A website for the modern bisexual.

Let’s call the whole thing off.

Obsessive bisexuals — and obsessive Lil Nas X fans — may recall that back in January 2023, the artist also known as Montero posted a tweet suggesting that he might be, ahem, “a little bisexual,” leaving it to the masses to wonder what, exactly, “a little bisexual” might mean.

Well, wonder no more, because he’s offered clarification:

i feel emotionally attracted to girls but rarely ever sexually and i kinda hate it because i often will have a lot of feelings for a girl but never be able to act on it

You could, if you wanted to, say “ah, I see, he’s a biromantic homosexual.” That’s certainly a conclusion that one could draw. And if it’s a conclusion that gives Lil Nax X peace; a conclusion that allows him to think, “Ah yes, I am a type of person who exists and this is what I can call myself,” then great. As a wordsmith I am aware that there is a power in naming; there’s a reason why one of the first things Adam does in the Torah is name all the animals.

And as someone who once found comfort in declaring myself to be a homoromantic bisexual, I get it. But as someone who is also nearly four years out from that day when I stood in my kitchen crying because, whoops, I wasn’t just bisexual, I was a really queer bisexual who felt monstrous to other women, I find that I no longer take the same comfort in words — or rather, that I find words can be something of a prison.

Am I still a homoromantic bisexual? I mean, in a way, sure: the reason I gravitated to that label was because I was trying to communicate my doneness, my dissatisfaction, with men; as well as my intense attraction to women. It was, in a way, a form of manifestation: and to the extent that it got me to start going on dates with women and reevaluate my relationships with men, it worked.

But to the extent that it made me hesitant about an emotional attraction I felt towards a male friend, to the extent that it made me convinced I was somehow letting myself down if I “backslid” and dated a man again? Well. That does not feel useful to me.

So this urge to slice and dice and more accurately name ourselves — it has its uses, don’t get me wrong. And yet: every knife has two edges, you know? The blade we use to free ourselves can also be used to deal our own death blow.
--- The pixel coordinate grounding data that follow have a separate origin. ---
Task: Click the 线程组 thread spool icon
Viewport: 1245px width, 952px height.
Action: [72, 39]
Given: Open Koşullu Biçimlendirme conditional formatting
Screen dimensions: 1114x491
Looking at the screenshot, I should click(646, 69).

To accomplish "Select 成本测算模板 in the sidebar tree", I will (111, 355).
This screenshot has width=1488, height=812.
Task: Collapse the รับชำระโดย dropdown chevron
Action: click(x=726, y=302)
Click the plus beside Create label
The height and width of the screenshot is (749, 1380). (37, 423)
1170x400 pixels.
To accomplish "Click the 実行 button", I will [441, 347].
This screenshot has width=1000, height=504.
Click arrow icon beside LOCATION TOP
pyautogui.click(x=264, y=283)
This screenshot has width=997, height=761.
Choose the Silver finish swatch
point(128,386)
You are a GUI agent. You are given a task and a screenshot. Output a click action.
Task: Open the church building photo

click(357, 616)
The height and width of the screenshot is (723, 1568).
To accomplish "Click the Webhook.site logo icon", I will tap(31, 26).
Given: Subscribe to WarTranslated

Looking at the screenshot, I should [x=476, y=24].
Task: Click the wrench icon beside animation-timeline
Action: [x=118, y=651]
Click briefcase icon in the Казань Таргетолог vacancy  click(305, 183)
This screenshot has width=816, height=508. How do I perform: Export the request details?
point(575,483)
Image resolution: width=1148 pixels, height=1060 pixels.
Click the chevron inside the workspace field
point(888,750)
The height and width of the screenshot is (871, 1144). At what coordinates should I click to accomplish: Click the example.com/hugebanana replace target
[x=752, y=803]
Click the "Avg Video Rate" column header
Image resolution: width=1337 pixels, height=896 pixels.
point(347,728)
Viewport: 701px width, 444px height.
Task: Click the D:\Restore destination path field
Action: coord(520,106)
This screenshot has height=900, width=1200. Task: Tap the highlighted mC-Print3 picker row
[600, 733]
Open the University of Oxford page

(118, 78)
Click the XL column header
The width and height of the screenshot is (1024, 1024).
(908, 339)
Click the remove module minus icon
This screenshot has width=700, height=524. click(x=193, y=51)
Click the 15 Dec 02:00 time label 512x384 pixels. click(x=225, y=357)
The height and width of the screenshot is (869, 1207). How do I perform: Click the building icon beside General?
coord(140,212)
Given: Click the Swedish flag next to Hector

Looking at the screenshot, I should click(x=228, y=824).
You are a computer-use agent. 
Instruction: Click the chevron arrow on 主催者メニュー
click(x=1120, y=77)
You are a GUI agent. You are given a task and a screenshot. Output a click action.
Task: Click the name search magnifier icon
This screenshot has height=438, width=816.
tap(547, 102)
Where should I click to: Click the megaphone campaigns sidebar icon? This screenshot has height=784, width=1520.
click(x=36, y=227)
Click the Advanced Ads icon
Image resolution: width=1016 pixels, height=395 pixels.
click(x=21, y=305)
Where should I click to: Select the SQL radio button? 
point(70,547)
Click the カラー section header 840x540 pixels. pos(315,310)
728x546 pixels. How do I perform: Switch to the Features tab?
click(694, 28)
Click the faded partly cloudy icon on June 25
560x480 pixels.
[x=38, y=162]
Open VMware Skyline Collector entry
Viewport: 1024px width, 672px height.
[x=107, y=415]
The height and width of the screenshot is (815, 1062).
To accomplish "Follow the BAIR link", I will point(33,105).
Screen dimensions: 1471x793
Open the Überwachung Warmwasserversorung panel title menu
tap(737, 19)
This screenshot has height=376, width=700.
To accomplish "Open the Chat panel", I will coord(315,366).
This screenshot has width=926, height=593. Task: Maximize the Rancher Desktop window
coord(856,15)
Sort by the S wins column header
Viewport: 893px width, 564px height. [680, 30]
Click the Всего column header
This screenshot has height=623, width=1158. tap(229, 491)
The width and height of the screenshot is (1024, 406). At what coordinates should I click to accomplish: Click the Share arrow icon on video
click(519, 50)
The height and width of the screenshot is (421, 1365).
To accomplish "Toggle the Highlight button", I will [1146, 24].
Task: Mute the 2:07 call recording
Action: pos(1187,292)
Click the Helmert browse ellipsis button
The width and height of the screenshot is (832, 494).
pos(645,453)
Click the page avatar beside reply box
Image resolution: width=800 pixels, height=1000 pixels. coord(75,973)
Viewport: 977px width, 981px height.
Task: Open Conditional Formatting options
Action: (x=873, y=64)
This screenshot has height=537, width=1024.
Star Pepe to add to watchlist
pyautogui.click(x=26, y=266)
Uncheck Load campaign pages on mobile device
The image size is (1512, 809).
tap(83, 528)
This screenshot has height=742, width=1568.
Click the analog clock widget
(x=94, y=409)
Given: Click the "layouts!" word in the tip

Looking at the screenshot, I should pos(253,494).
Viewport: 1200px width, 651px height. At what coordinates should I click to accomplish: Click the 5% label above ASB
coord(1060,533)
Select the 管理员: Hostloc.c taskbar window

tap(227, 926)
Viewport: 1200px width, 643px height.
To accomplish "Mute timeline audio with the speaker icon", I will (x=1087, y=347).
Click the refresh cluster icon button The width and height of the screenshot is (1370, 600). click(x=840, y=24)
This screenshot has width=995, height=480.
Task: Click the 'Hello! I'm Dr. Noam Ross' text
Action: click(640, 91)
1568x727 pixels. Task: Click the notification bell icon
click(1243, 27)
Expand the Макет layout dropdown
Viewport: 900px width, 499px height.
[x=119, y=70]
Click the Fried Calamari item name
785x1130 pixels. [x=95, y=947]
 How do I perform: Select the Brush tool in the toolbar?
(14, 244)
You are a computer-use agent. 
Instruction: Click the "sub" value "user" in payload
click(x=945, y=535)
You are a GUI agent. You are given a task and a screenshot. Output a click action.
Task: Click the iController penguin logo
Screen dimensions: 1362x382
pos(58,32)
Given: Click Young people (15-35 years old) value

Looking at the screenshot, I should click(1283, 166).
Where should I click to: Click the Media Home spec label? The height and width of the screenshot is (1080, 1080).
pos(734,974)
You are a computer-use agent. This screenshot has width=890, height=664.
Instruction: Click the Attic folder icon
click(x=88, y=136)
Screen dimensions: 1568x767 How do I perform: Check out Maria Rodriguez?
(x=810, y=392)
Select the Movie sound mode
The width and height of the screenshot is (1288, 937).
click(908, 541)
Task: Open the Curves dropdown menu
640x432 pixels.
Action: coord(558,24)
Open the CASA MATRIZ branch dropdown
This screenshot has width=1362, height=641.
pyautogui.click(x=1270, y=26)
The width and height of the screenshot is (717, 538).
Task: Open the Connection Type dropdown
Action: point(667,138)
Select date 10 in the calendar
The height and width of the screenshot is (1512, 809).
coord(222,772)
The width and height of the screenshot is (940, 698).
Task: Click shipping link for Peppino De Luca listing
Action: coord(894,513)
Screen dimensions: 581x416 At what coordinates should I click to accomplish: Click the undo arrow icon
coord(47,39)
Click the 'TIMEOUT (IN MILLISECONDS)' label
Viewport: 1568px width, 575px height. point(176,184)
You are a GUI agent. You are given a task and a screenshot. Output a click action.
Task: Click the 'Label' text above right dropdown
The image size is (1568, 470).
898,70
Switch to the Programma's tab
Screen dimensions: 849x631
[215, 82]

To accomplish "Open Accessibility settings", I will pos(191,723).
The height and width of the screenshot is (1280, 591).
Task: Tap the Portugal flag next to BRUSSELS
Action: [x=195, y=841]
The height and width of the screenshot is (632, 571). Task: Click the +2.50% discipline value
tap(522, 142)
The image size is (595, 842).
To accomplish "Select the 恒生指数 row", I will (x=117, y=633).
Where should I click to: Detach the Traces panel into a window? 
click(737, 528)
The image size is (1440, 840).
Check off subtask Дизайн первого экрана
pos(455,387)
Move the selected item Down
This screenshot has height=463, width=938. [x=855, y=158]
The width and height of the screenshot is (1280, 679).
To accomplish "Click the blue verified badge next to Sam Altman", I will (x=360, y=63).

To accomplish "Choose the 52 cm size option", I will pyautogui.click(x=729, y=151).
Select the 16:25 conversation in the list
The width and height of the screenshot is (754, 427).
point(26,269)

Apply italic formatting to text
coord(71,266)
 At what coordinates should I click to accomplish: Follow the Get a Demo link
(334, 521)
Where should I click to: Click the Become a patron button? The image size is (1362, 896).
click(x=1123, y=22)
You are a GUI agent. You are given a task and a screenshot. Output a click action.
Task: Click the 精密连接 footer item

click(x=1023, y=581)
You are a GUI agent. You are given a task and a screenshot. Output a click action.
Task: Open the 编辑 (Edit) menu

But, again, if realizing that language exists for “only want to bone dudes but powerful emotional attachment to women” helps Montero (or anyone else), then… sure, it’s a net win.

However.

I would be remiss if I did not mention, also, that it’s not lost on me that “I’m emotionally attracted to women but only sexually into men” is the kind of thing that only men can every really get away with saying, the same way that “I’m into fucking all kinds of people but strictly heteroromantic” is only cool and queer and edgy if you’re a man. “I love women so much but only men turn me on” is basically the default status for straight women, you know? And yet most of us aren’t rushing to tell those women they’re just biromantic heterosexuals, you know? We just kind of shrug it off and say, “Stop trying to pretend that you’re special, that’s just how women are.”

I suppose there’s something to be said here about the queerness of a man having feelings for a woman without desiring sex in return. And yet, again: the further I dive down the rabbit hole, the more I find myself just wishing we could, you know, stop caring. Just wishing we could feel things and be attracted to people without having to police or explain or worry about the “normalcy” of it all.

To just own how we feel about people — whether we’re drawn to them sexually or emotionally or both or neither — without feeling the need to justify it. We’re just overly smart monkeys with a bizarre cocktail of brain chemicals, you know? We’re at the behest of a crude combo of hormones — one that changes more frequently than many of us want to admit — and that’s all we can know.